This is common after calving, but sometimes occurs before, as the result of accidental injury. The mass may be recognized by its dark hue and the doughy sensation to the touch. It may be cut into and the mass turned out with the fingers, after which it should be washed frequently with an antiseptic lotion (carbolic acid 1 dram in 1 quart of water).
CONSTRICTION OF A MEMBER BY THE NAVEL STRING.
In early fetal life the winding of the navel string around a limb may cause the latter to be slowly cut off by absorption under the constricting cord. So at calving the cord wound round a presenting member may retard progress somewhat, and though the calf may still be born tardily by the unaided efforts of the mother, it is liable to come still-born, because the circulation in the cord is interrupted by compression before the offspring can reach the open air and commence to breathe. If, therefore, it is possible to anticipate and prevent this displacement and compression of the navel string it should be done, but if this is no longer possible, then the extraction of the calf should be effected as rapidly as possible, and if breathing is not at once attempted it should be started by artificial means.
WATER IN THE HEAD OF THE CALF (HYDROCEPHALUS).
This is an enormous distention of the cavity holding the brain, by reason of the accumulation of liquid in the internal cavities (ventricles) of the brain substance. The head back of the eyes rises into a great rounded ball ([Pl. XIX], figs. 4 and 5), which proves an insuperable obstacle to parturition. The fore feet and nose being the parts presented, no progress can be made, and even if the feet are pulled upon the nose can not by any means be made to appear. The oiled hand introduced into the passages will feel the nose presenting between the fore limbs, and on passing the hand back over the face the hard rounded mass of the cranium is met with. A sharp-pointed knife or a cannula and trocar should be introduced in the palm of the hand and pushed into the center of the rounded mass so as to evacuate the water. The hand is now used to press together the hitherto distended but thin and fragile walls, and the calf may be delivered in the natural way. If the enlarged head is turned backward it must still be reached and punctured, after which it must be brought up into position and the calf delivered.

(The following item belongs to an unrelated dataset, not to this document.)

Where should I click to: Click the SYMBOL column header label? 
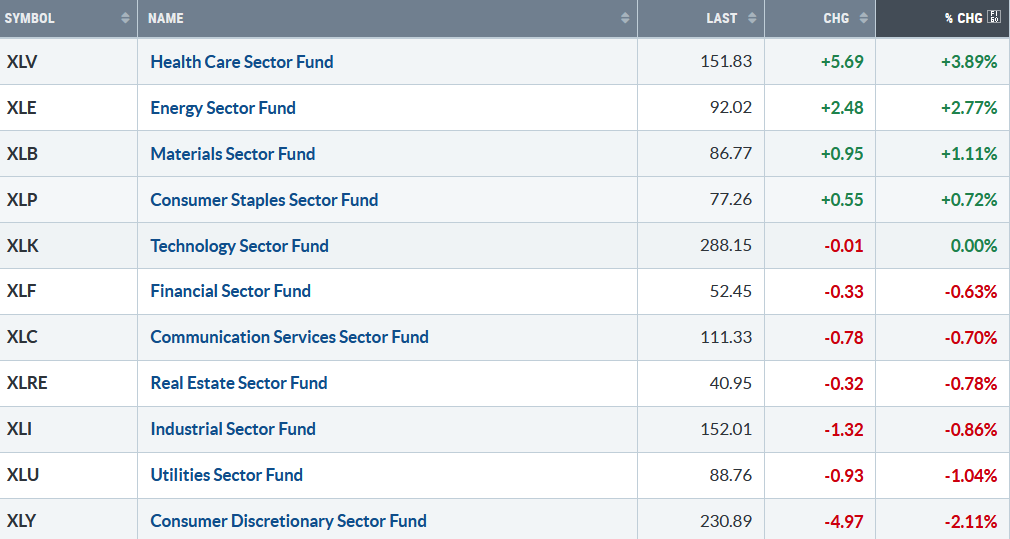30,18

If the hind feet present first, all may go well until the body and shoulders have passed out, when further progress is suddenly arrested by the great bulk of the head. If possible, the hand, armed with a knife or trocar, must be passed along the side of the shoulder or neck so as to reach and puncture the distended head. Failing in this, the body may be skinned up from the belly and cut in two at the shoulder or neck, after which the head can easily be reached and punctured. If in such case the fore limbs have been left in the womb, they may now be brought up into the passage, and when dragged upon the collapsed head will follow.

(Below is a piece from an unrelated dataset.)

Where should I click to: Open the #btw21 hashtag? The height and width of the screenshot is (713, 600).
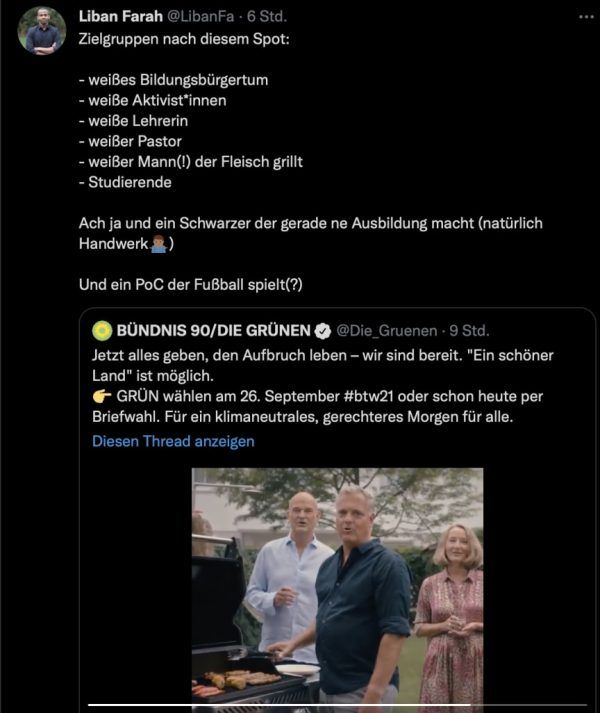368,396
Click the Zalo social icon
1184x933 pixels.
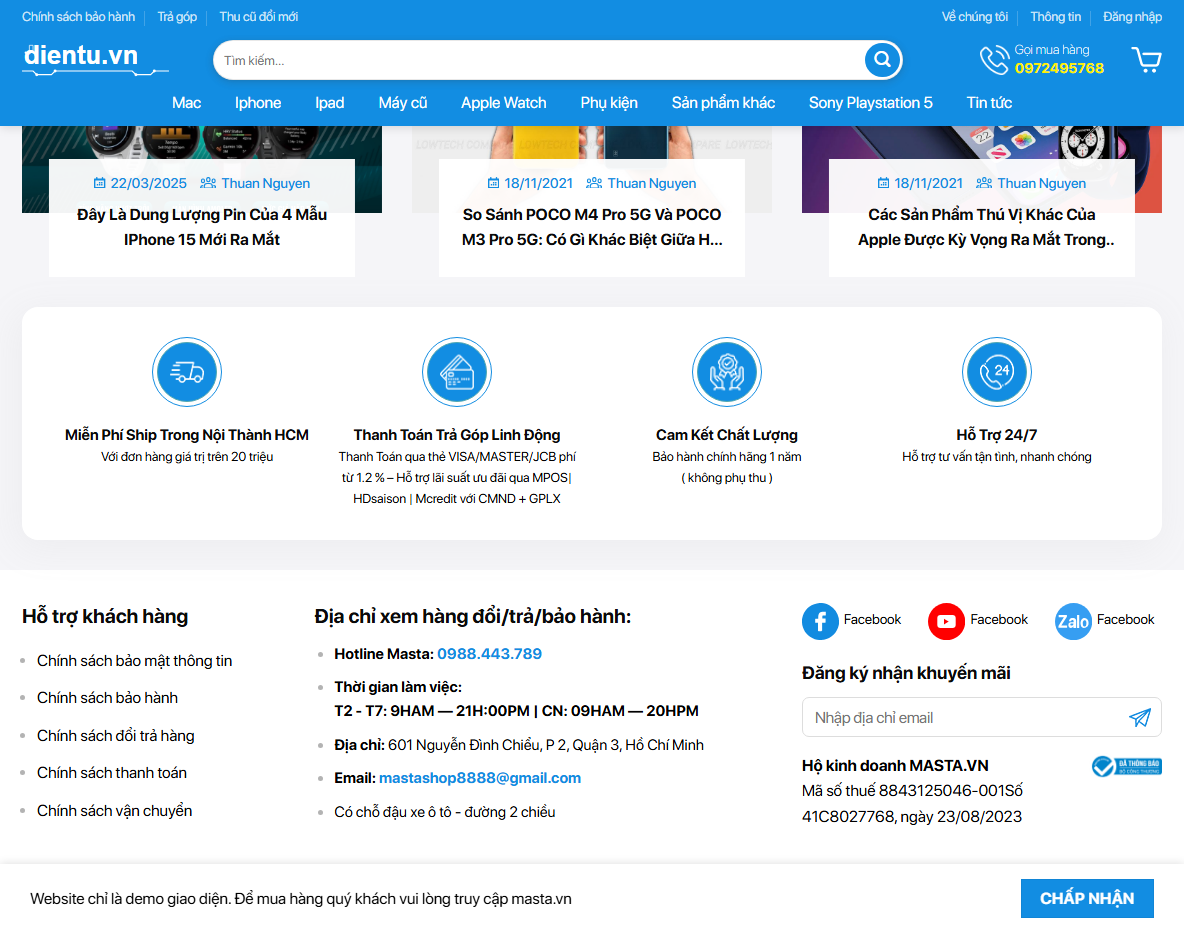tap(1072, 621)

If the distention is not sufficient to have rendered the bony walls of the cranium thin and fragile, so that they can be compressed with the hand after puncture, a special method may be necessary. A long incision should be made from behind forward in the median line of the cranium with an embryotomy knife ([Pl. XXI], fig. 1) or with a long embryotome ([Pl. XX], fig. 3). By this means the bones on the one side are completely separated from those on the other and may be made to overlap and perhaps to flatten down. If this fails they may be cut from the head all around the base of the rounded cranial swelling by means of a guarded chisel ([Pl. XX], fig. 8) and mallet, after which there will be no difficulty in causing them to collapse.
DROPSY OF THE ABDOMEN OF THE CALF (ASCITES).

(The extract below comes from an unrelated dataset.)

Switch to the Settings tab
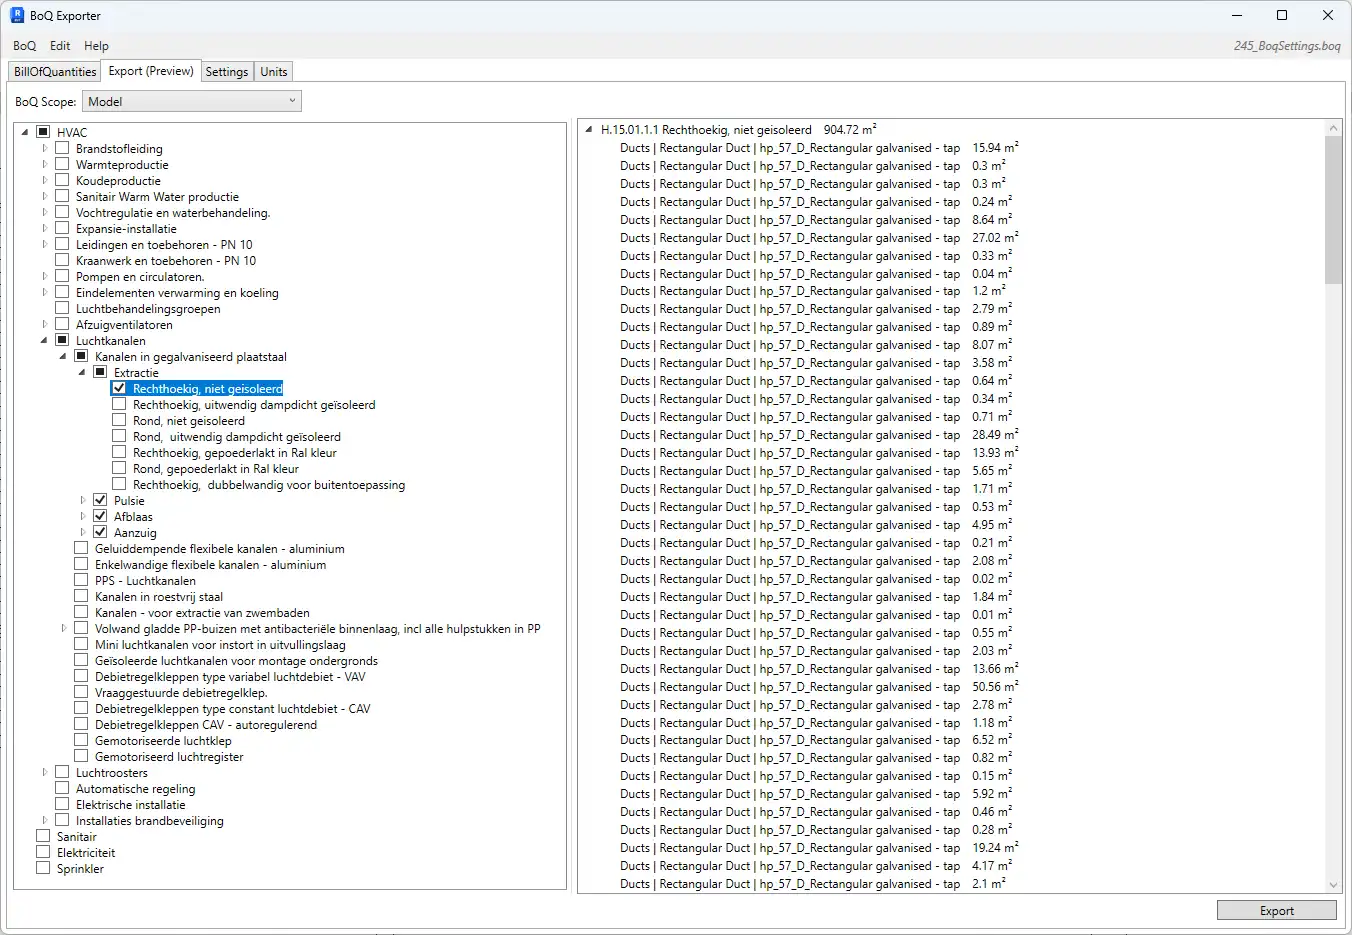 coord(227,72)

This is less frequent than hydrocephalus, but no less difficult to deal with. With an anterior presentation the fore limbs and head may come away easily enough, but no effort will advance the calf beyond the shoulders. The first thought should be dropsy of the belly, and the oiled hand introduced by the side of the chest will detect the soft and fluctuating yet tense sac of the abdomen. If there is space to allow of the introduction of an embryotomy knife, the abdomen may be freely cut with this, when the fluid will escape into the womb and parturition may proceed naturally. If this can not be effected, a long trocar and cannula may be passed between the first two ribs and straight on beneath the spine until it punctures the abdomen. ([Pl. XVIII], fig. 2.) Then the trocar is to be withdrawn and the liquid will flow through the cannula and will be hastened by traction on the fore limbs. In the absence of the trocar and cannula, two or three of the first ribs may be cut from the breastbone, so that the hand may be introduced through the chest to puncture the diaphragm with an embryotomy knife and allow an escape of the water. In some slighter cases a tardy delivery may take place without puncture, the liquid bulging forward into the chest as the abdomen is compressed in the pelvic passages. With a posterior presentation the abdomen may be punctured more easily either in the flank or with a trocar and cannula through the anus.